The sacred bond between sisters can weather any storm. This truth sings through loud and clear in the new six-episode comedy Such Brave Girls. Created by and starring comedian Kat Sadler, the series follows the gloriously dysfunctional lives of three women – scatterbrained single mom Deb and her directionless adult daughters Josie and Billie. Though the family ties binding these women together may seem loose at best, their shared history of hardship has forged an unbreakable connection.
When their debt-laden father abandoned them to pick up milk a decade ago, he left emotional scars that have yet to heal. Battling depression, suicidal thoughts, toxic relationships and dead-end jobs, the women cling to each other amidst the wreckage. Through outrageous mishaps, frank conversations, and plenty of tough laughs together, their resilience shines. For all their outward misery, an unmistakable current of love and loyalty pulses at the heart of Such Brave Girls. Come for the wicked punchlines. Stay for the even more wicked wisdom about how sometimes, the only way out is through…together.

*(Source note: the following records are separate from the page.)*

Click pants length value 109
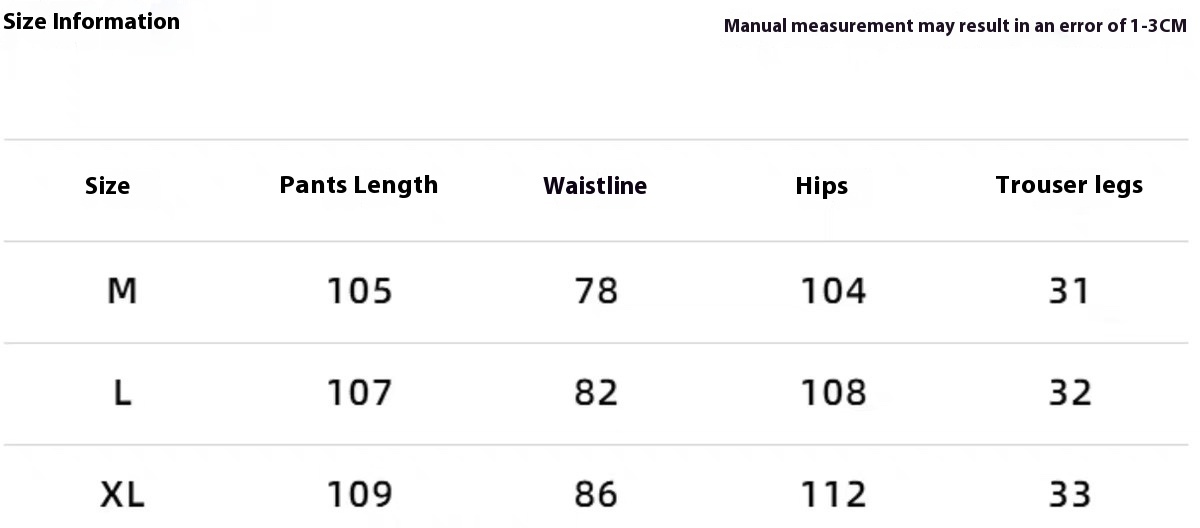The width and height of the screenshot is (1200, 528). click(x=360, y=494)
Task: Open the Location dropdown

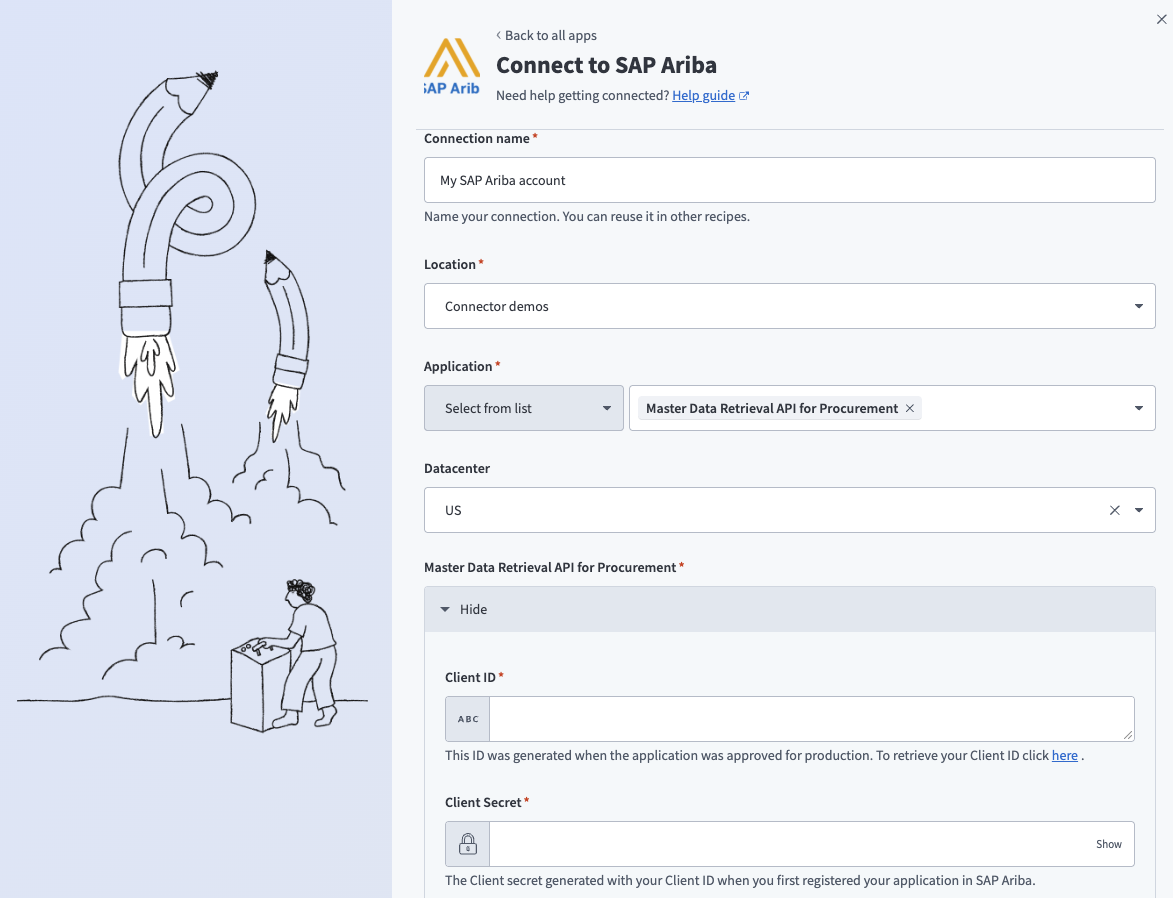Action: click(1138, 306)
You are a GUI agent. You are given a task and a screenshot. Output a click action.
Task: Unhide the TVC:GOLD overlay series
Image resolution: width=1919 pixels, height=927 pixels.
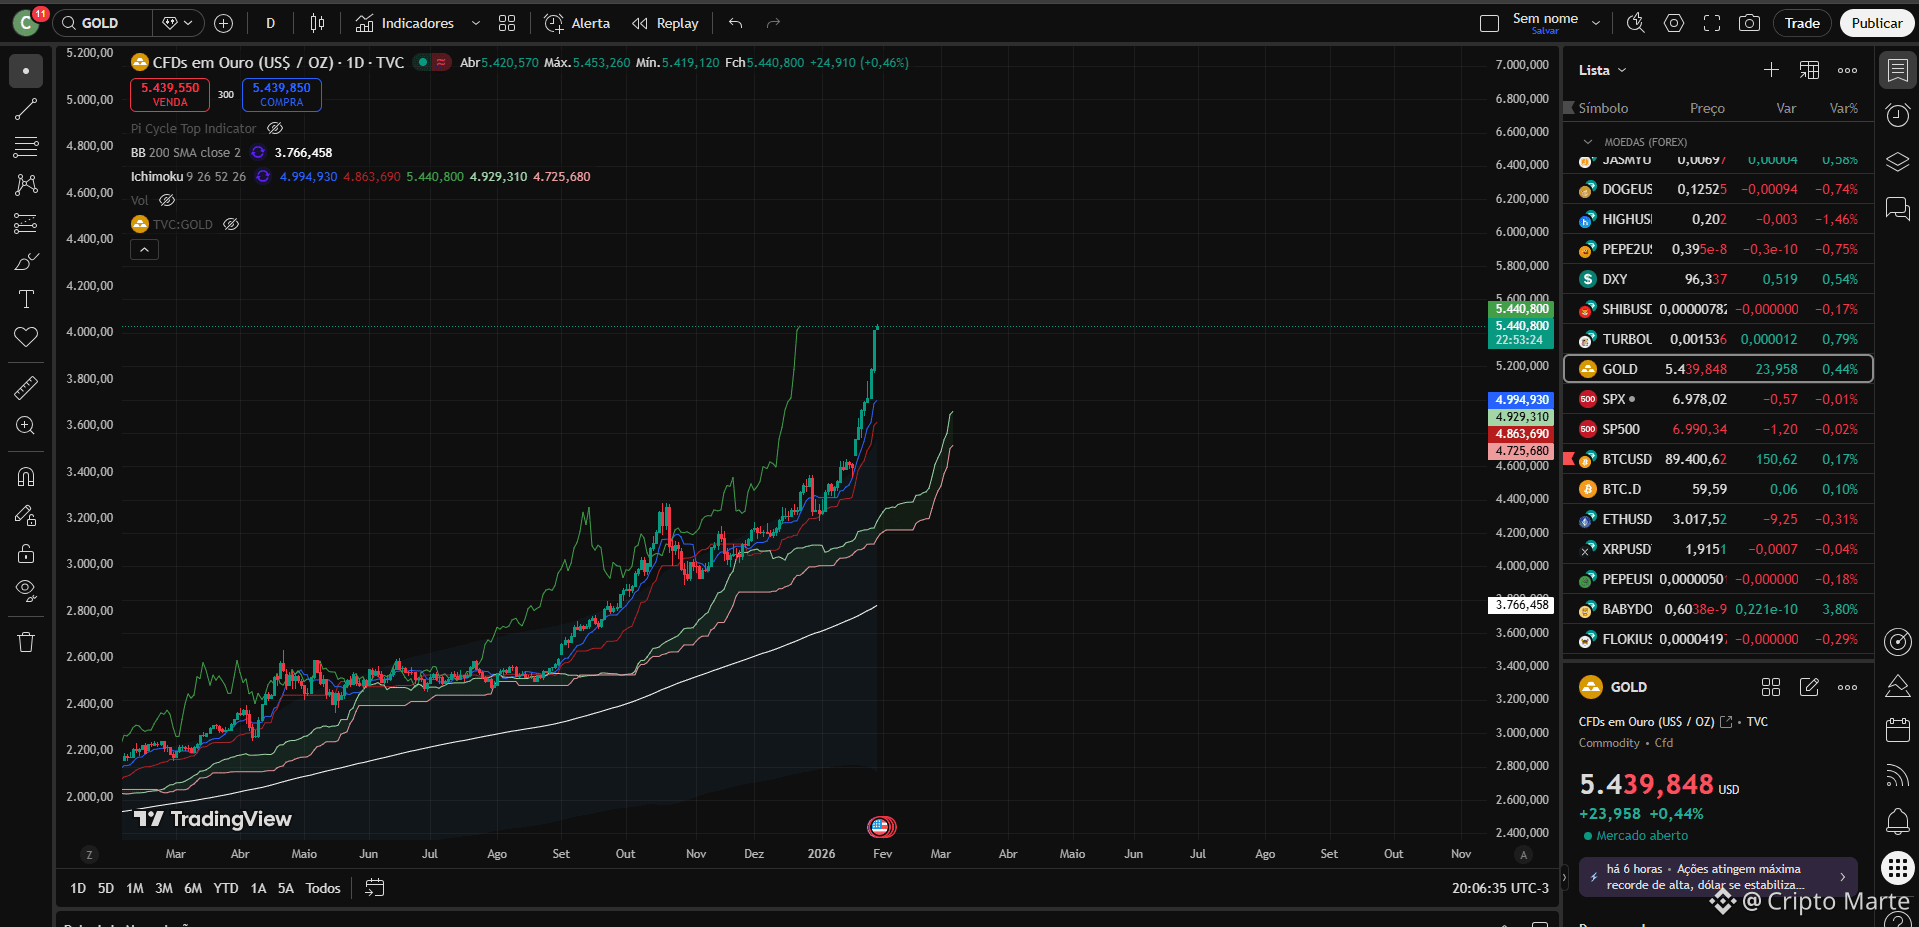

A Winning Lead Trifecta Anchors the Laughs
At the core of Such Brave Girls lies a trifecta of captivating lead performances that anchor the offbeat humor and make even the most outrageous situations believably relatable. As creator and star Kat Sadler pours her real-life experiences into her on-screen counterpart Josie, she brings a raw vulnerability and hapless likeability to the perpetually depressed protagonist. Whether plunging into ill-advised relationships or yet another downward mental health spiral, Sadler telegraphs Josie’s inner turmoil through telling micro expressions and physicality. Yet she always leaves room for impeccable comedic timing, wringing laughs from even Josie’s deepest wounds.
Equally magnetic is Sadler’s real-life sister Lizzie Davidson as the overly confident, drama-prone Billie. Davidson adeptly captures her character’s hair-trigger emotion, wielding Billie’s mercurial moods, irrational decision-making and abandonment issues as fodder for awkward laughs. But subtle glimmers of tenderness and fragility prevent Billie from becoming a mere caricature. The natural rapport between the sisters electrifies their scenes together, making their character’s connection feel profoundly lived-in.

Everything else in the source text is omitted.